Like his father, Bill Rose lives with ATTR amyloidosis.
Rose, who was diagnosed with the genetic protein disorder more than a decade ago, now uses a wheelchair.
"I'm pretty numb from the elbows down and from the knees down and the muscles are wasted in my hands so they don't work properly," he said. "To me, the thing I miss most in my whole life is being able to just stand up and bear hug my wife."
His father didn’t have many treatment options, and his health quickly deteriorated.
But a clinical trial gave Rose hope that things could be different for one of his sons, who also has the gene for the disorder. It involved technology called CRISPR/Cas9, or CRISPR for short.
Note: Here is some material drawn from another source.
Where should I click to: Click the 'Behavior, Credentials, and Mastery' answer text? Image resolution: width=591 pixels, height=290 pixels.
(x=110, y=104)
"So when you think of certain genetic disorders, if we can isolate the gene that causes it," said John Leonard, president and CEO of Intellia Therapeutics. "CRISPR allows us to start thinking about ways to repair that gene and potentially reverse and cure the disease."
Leonard said the class of enzymes could fix broken genes by acting like genetic scissors.
He compared the nucleotides of the human cell DNA to beads in a necklace.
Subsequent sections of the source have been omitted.